Sorry, but you're simply wrong. You can read the answer I gave. You can read the answer Colin Wright gave. You can trust that we both have math degrees and know what we are talking about. Or, aw heck, you can try it with an actual program at https://www.perlmonks.org/?node_id=39630. (Yes, I wrote that piece of hackery about a decade ago.)
I don't actually care how you convince yourself. But the explanation is right. If your random number is outside of the range, you've got even odds. If it is inside of the range, you've got 100% odds. As long as there is a positive probability of being between, you've got strictly better than even, by half of the probability of being between.

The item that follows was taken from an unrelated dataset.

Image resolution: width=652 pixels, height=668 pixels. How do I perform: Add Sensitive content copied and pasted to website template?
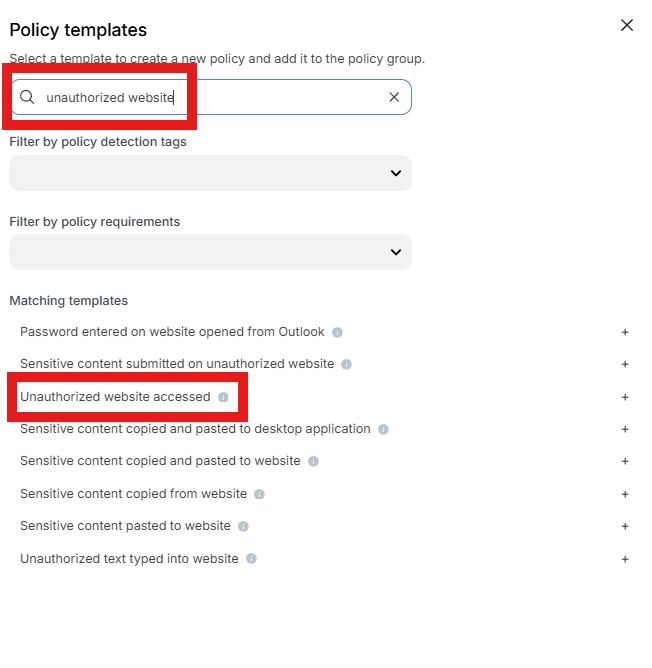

Many, many distributions guarantee positive odds of being in between. The one I chose for my program was:
(log(rand) * (flip_coin() ? 10 : -10 ))
Which is the log of a random number between 0 and 1, times 10 times + or - with even odds. The various factors were chosen to fit well with normal human choices that most seek to test it with.That code has the same problem that Colin Wright's explanation does. Your computation of the success rate explicitly uses the fact that you're between the two values, but till you've seen the second value you can't possibly know whether you are or are not and thus can't adjust your guess based on that fact.
You're correct. I realized that I completely misunderstoond the original problem after reading McDonnell's paper more carefully.
I thought you meant the strategy can make the winning chance always >50% even after the player opens the first envelope, which isn't possible.
However you actually meant the strategy can make the expected winning chance >50% before the player opens the first envelope, for any well-defined distribution of real number, even the distribution is not known to the player, which now I realize is true.
(I haven't thought through some edge case like Cantor distribution, but now I incline to it's true not just for "many distributions". Of course for a discrete distributions, we need to specifiy the two envelopes can't have the same number. Besides that, it seems to hold true for any distribution?)